Les Florentins, à la nouvelle de la prise de Rome, avaient chassé le cardinal de Cortone, représentant des Médicis et du pape Clément VII. À la suite de cette insurrection, le parti modéré, celui des ottimati, avait pris en main les affaires, et, sous le gouvernement de Piero Capponi, gonfalonier, la république allait jouir pendant deux années d’une tranquillité relative au milieu de l’effervescence générale. Guichardin en profita pour rentrer dans la ville ou habiter la campagne voisine, et c’est pendant ses loisirs qu’il composa une grande partie de son Histoire d’Italie. Ce qui règne dans cet ouvrage de détachement et de sérénité littéraire ne doit pas nous faire illusion sur les vrais sentimens de l’auteur, qui nous sont révélés par une pièce infiniment curieuse retrouvée dans ses papiers. C’est le moment où Guichardin, abandonné des papes, dont la politique inspirée par lui a si cruellement échoué, suspect à ses compatriotes, qui lui reprochent d’avoir délaissé ou trahi leurs intérêts pour ceux de la cour de Rome, abreuvé de dégoûts, inquiet de l’avenir, s’adresse à lui-même une Consolation qui est une des pages les plus instructives de son histoire intellectuelle et morale.
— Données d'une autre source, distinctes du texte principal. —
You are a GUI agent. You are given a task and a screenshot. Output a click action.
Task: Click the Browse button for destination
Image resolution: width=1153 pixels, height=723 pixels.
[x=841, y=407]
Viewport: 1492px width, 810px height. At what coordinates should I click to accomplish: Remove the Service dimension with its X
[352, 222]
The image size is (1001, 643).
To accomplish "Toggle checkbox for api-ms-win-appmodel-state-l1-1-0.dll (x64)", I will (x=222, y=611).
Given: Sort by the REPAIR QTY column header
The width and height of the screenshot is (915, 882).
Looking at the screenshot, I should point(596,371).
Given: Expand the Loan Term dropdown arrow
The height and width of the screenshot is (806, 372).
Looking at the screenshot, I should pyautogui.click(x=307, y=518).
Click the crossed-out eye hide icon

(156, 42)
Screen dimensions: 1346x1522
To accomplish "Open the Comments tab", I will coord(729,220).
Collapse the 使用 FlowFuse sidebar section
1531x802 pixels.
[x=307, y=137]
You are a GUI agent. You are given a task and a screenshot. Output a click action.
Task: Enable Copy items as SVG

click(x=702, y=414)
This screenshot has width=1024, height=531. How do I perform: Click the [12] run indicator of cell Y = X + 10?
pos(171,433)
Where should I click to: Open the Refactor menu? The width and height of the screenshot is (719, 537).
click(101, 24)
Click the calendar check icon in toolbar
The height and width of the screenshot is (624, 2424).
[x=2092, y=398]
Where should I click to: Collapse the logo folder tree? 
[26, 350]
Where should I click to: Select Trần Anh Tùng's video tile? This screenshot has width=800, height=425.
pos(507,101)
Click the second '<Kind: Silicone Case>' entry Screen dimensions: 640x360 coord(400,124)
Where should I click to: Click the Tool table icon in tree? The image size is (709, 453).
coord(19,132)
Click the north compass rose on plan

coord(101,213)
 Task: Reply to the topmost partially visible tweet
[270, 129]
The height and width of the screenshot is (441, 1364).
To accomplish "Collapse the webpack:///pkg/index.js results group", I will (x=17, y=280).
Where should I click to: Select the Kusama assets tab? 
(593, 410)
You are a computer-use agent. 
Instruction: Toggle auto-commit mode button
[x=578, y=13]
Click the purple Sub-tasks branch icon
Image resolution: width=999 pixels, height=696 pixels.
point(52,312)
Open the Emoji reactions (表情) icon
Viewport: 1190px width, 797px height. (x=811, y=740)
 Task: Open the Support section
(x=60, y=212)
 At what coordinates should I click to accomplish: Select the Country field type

Reconnaissons d’abord ici un de ces retours vers les habitudes littéraires de l’antiquité, qui s’étaient continuées, disions-nous, jusque pendant la renaissance italienne. On sait quelle place occupait dans l’ancienne rhétorique le genre « consolatoire »[1]. Le

  1. Voyez dans le Compte-rendu des séances de l’Académie des Sciences morales de 1874 le travail délicat de M. Martha sur les Consolations dans l’antiquité.